En la rue Lobineau, los sábados, cada quince días había un rastrillo de mercancías exóticas, especias de las Indias, perfumes en botellitas de muchos colores, telas de color índigo, henna para el pelo, pájaros tropicales, como el Capitán Flint. Siempre que pasaban delante de aquel puesto, Gerta se acordaba de él. Miraba aquellas aves de plumaje verde y anaranjado, pensaba en la ilustración de un libro que leía de niña, el color aguamarina de la portada y un pirata en primer plano con un loro en el hombro. Siempre la traicionaba la imaginación. Tenía una mente narrativa, Long John Silver, La isla del tesoro y todo eso. Era demasiado sugestionable. Se crió en un mundo que estaba a punto de extinguirse y el episodio del Capitán Flint le había impresionado más de lo que estaba dispuesta a reconocer. No sólo por el afecto que le había tomado, ni por la familiaridad de verlo todos los días andando por la casa, sino porque había sido un acto sin sentido. Absurdo. Una barbarie innecesaria. Sin embargo nunca se le cruzó por la cabeza la idea de reemplazar al viejo loro real de las Guayanas. Ella no era de ésas. No sentía necesidad de ocupar los huecos que iban quedando vacíos en su corazón. Paseaba entre los tenderetes, aspirando aquella caótica marea de aires, el olor del jengibre y de la canela, los gritos de los vendedores, el chillido de los pájaros, capturando imágenes como una exploradora en un mundo que no conocía.
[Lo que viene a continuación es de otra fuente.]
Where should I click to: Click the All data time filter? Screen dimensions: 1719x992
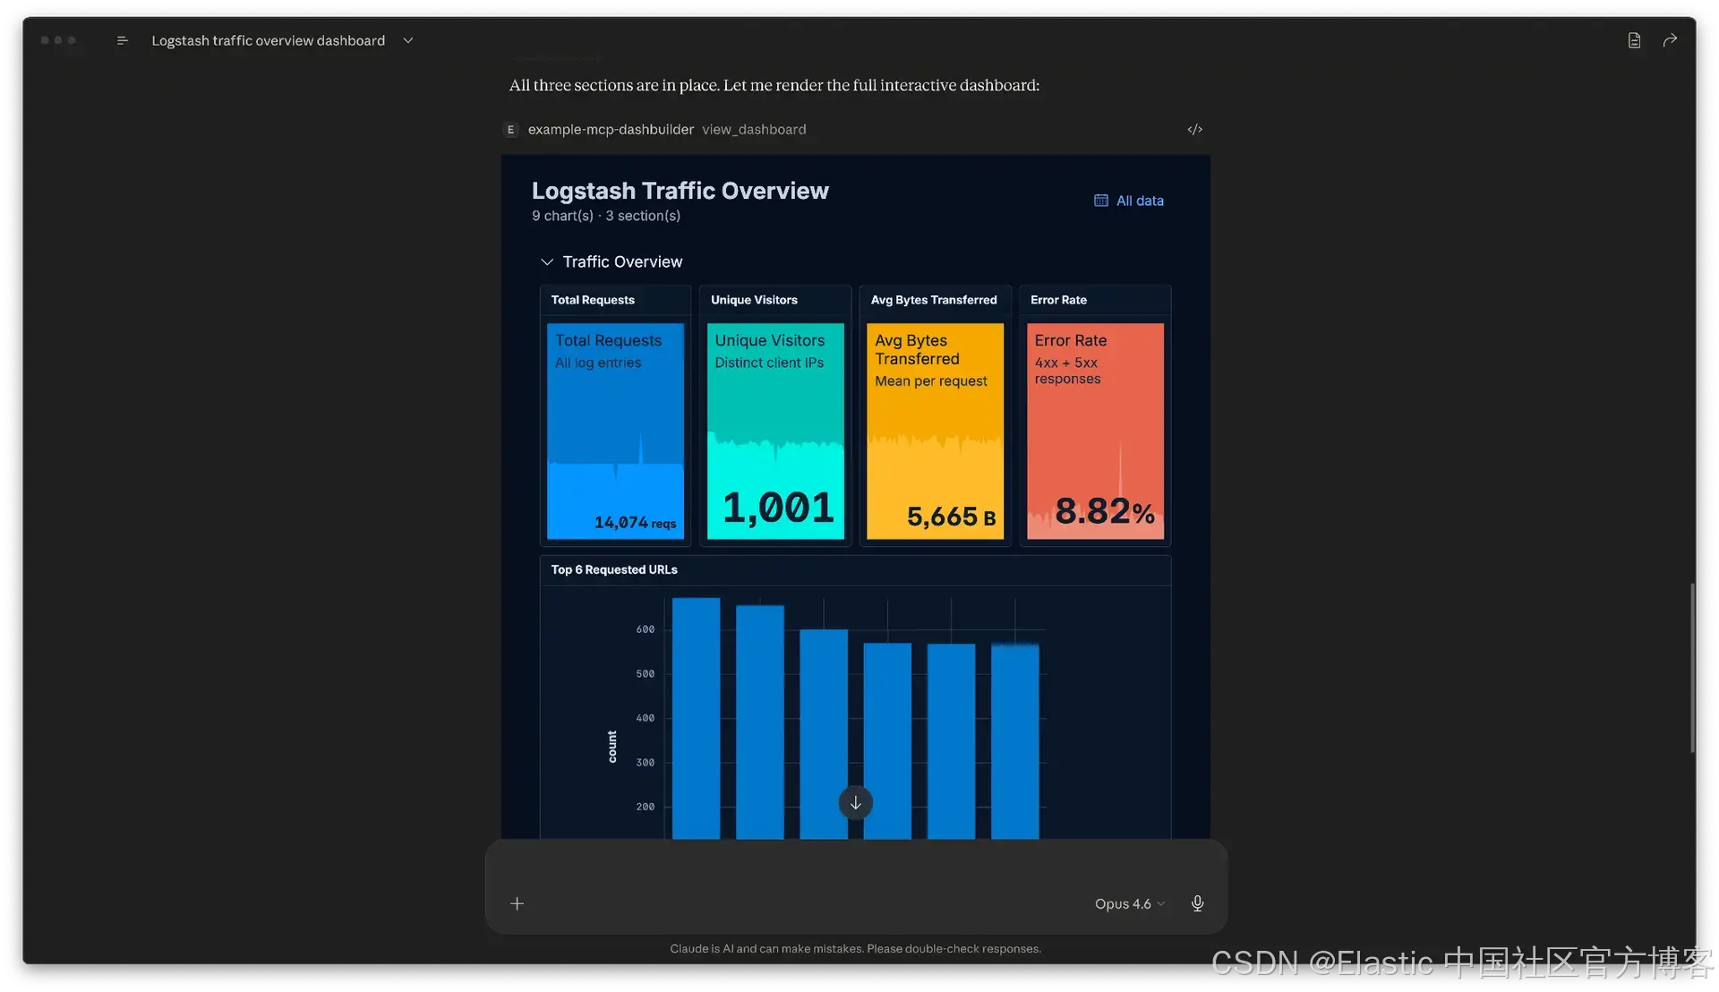pyautogui.click(x=1139, y=201)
Chim había conseguido que Fred Stein se instalara en una habitación libre de la casa. Era un tipo silencioso y tímido con un sentido innato de la composición fotográfica. El hecho de que fuera también alemán y refugiado ayudó a vencer la resistencia de Gerta y Ruth para alojarlo. Por otra parte tampoco les venía mal una ayuda para el alquiler. Después del incidente del apartamento con los fascistas de la Croix de Feu, se sentían más seguras con un hombre en casa aunque se negaran a reconocerlo. Todo el mundo sospechaba que los principales grupos antisemitas franceses estaban directamente conectados con Alemania y eso no resultaba precisamente tranquilizador, sobre todo teniendo en cuenta el pasado de Gerta.
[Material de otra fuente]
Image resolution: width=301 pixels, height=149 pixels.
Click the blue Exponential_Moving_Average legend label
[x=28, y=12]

Fred tenía una manera distinta de abordar la fotografía, quizá menos intuitiva, pero más sensorial, otra vuelta de tuerca más para captar el instante cotidiano. Cuando fotografiaba a un pájaro de aquellos con vistosos plumajes, uno podía entender de un solo golpe de vista toda la secuencia, cómo había sido atrapado en una selva tropical y luego metido en una jaula de bambú para entrar en el río del comercio, a lo largo de incontables jornadas, hasta llegar a un tenderete de la rue Lobineau.

Gerta absorbió también el punto de vista de Fred a la hora de encuadrar, como una perspectiva distinta a la que André le había enseñado, en cierto sentido, complementaria, menos exacta, pero más evocadora. La lógica no siempre servía a la hora de la verdad, como se encargaban de demostrar los hechos un día sí y otro también. Estaba intentando descubrir por sí misma qué era exactamente lo que quería transmitir con su mirada. Aún no había perdido del todo la inocencia. A pesar de todo, seguía siendo la niña que de noche se tumbaba boca arriba en el tejadillo de la terraza en la casa de Galitzia, respirando el aire limpio de las estrellas, flotando en mitad de la oscuridad, la espalda fresca bajo la blusa del pijama. Qué distinto fue nadar después, de mujer, tocada por los dedos fríos del lago. Era una nadadora espléndida. Podía cruzar el río de una orilla a otra en un tiempo récord. Por eso en casa le llamaban «truchita».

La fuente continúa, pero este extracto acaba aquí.